"If a potential homeowner had no chance of securing a mortgage simply because they’d missed a mobile phone or utility payment a few years ago, then the market would be in a far worse position."
From one point of view, the ‘historical’ is the most important factor, in that you can get a good idea of a potential customer’s credit-worthiness by looking at how they have managed their finances in the past.
If there is an abundance of regular and substantial ‘red flags’ showing on a credit report then this customer grows in risk for a considerable number of lenders. They don’t fit the ‘vanilla’ bracket that these institutions want and they are unlikely to look positively at them, regardless of their more recent activity and record.
We fully understand such an approach – it’s a realistic one to take when you’re looking at a particularly chequered credit past. However, there’s also a strong argument to suggest that such an approach isn’t right in all circumstances; in other words, high-street operators tend to be ultra-cautious when it comes to any credit blips or adverse credit in a customer’s history.
They can treat an amber flag as they would do multiple red ones – in other words, the likelihood is that this particular borrower is not going to make it through the process with such a lender. And they do not factor in more recent activity – what does the credit report look like over the last 12-18 months, how many of those blips have been fully resolved and what was the timescale in dealing with them? Are they really larger-scale credit issues or are they just aberrations that many people pick up, often without actually knowing what has happened?
That’s why we believe it’s important that for, what we call, ‘mainstream misses’ there is a degree of flexibility around the deconstruction of a borrower’s credit report. Not all arrears and CCJs are the same, not all blips register in the same way, and if these truly are ‘historical’ issues then we much prefer to make our decisions about lending based on the ‘actual’.
It’s an approach which might not be favoured by the high-street operators but is certainly followed by the successful residential lending specialists. And if you look at the most recent overall data for mortgage borrowers getting into arrears, you can actually see that it tends to be rather successful at determining which borrowers are worth the risk, even if they do have those historical blips.
Recent data from UK Finance shows that homeowner mortgages in arrears remain at historically low levels – as at the end of Q3 last year only 0.79% of all residential mortgages outstanding were in arrears of 2.5% or more of the outstanding balance, a fall of 9% year-on-year. Now, there are many factors to this – employment and wage levels, borrowers prioritising the mortgage payment, lower rates – but one of those is also the measures lenders like Foundation have in place to onboard borrowers and to ensure that those with complex incomes or credit blips do not miss out on being able to secure a mortgage, even if they might not make the requirements of the mainstream high-street operators.
We shouldn’t underestimate the positive impact this can have – if a potential homeowner had no chance of securing a mortgage simply because they’d missed a mobile phone or utility payment a few years ago, then the market would be in a far worse position.
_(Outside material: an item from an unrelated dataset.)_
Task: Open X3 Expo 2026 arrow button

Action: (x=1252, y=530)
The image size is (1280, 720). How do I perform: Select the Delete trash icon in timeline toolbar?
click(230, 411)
These types of borrowers shouldn’t be penalised for credit issues in their past which they, quite rightly, would regard as ancient history and have no bearing on their ability to service a mortgage going forward.
That’s a very powerful message for advisers to be putting out into the market, that those borrowers in such a position do have options when it comes to buying or remortgaging; it’s just that the options are not going to be with the lenders/banks they walk past every day on the high-street.
There is currently a lot of talk about mortgage prisoners but what we don’t want to also do is create a picture whereby credit-worthy borrowers feel they are also imprisoned by their own past credit, when that’s clearly not the case. We certainly want to ensure that those who might not fit the mainstream criteria understand the mortgages they can secure and the quality advice they can get in order to take them to this place.
This is a market open for business with an appetite to lend to such ‘mainstream misses’ – credit history will determine a lot but with a fully-rounded look at what has happened more recently, we can ensure that those who should get a mortgage, do get one.